Fort Frances Times publisher and co-owner Jim Cumming was elected president of the Canadian Community Newspapers Assoc-iation at its annual meeting last week in Halifax, N.S.
Cumming, 52, said he’s excited about leading the 83-year-old association.
“It gives me the opportunity to meet with publishers and community leaders from across Canada who are vitality interested in the communities they serve,” he remarked.
With this opportunity also comes a tremendous amount of responsibility to CCNA’s more than 670 English-language community newspapers that boast a total circulation of more than 6.8 million copies per week.
First on Cumming’s agenda is to launch the ambitious ComBase readership research study.

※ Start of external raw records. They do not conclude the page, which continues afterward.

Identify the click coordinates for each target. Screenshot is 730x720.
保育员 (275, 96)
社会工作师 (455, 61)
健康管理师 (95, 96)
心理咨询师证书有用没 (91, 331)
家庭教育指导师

“It is the first readership study for community newspapers across Canada,” he noted. “The study will run from September to February, and the results will be available in the [spring] of next year.”
Projected to be the largest print media study ever undertaken in Canada, it will examine more than 300 community newspapers across the country with the aim of improving their accountability.
Cumming also sees changes ahead for the CCNA to make it more efficient and responsible to its members. “We are re-launching the way we do business,” he said.
He also hopes to set up an affiliation with Quebec community newspapers that will give the CCNA a bilingual profile.
For Cumming, who in April completed his term as president of the Ontario Community Newspapers Association, the importance of community newspapers is self-evident.
“Community newspapers chro-nicle the history of Canada,” he stressed. “I will focus on continuing to make [them] vital.”